Following in the footsteps of the launch of Venezuela’s government-sponsored and oil-backed cryptocurrency last month, Cambodia has announced that it is the latest country that is considering launching its own national cryptocurrency called Entapay.
Cambodia’s Entapay announcement was made on March 2 in a press release for the Association of Southeast Asian Nations (ASEAN) Blockchain Summit, which will take place in Phnom Penh on March 7. According to the press release, Cambodian authorities are set to propose the Entapay project at the summit and potentially launching the cryptocurrency in Cambodia before promoting it “all over the world.”

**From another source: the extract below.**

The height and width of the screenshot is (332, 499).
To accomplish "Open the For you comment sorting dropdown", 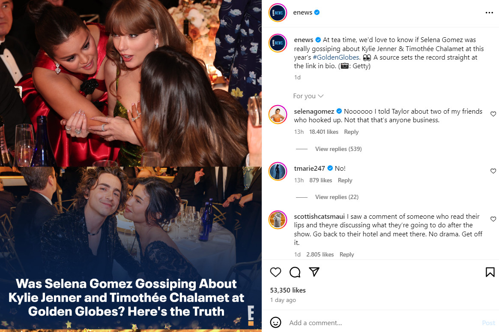I will click(308, 96).
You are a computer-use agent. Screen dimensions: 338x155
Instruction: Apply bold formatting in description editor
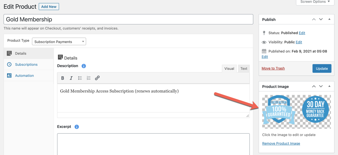click(63, 78)
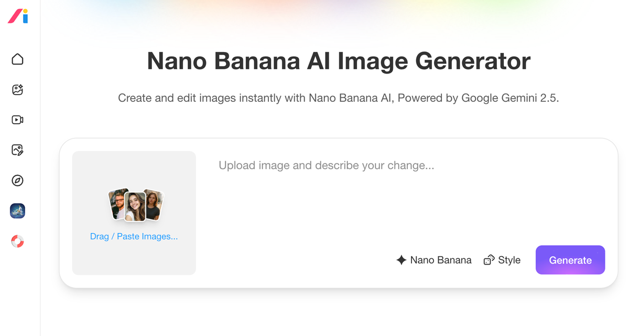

According to the press release, Entapay derives from “quantum entanglement,” places a priority on “security and encryption,” and aims to provide “safer, faster, and more convenient service.” Authorities expect Entapay to “become the connection between integration payment of encrypted currency and the real world” and speculate that Entapay may “even replace VISA as the new mainstream payment mode.”
The press release references Venezuela’s Petro project, calling it a way to “assist the country in avoiding the Western world’s sanctions” as well as “providing a new channel of economic development.” Venezuelan President Nicolas Maduro presided over the pre-sale of the Petro, which launched on February 20. A week after the launch, Maduro claimed that the pre-sale raised over $3 billion in new funds from over 170,000 certified purchases.
Venezuela’s experiment in launching a national and resource-backed cryptocurrency has inspired other countries besides Cambodia. The Marshall Islands announced that they will launch a national cryptocurrency of their own called the Sovereign (SOV) by the end of 2018. Iran and Russia have also announced that they are exploring national cryptocurrencies.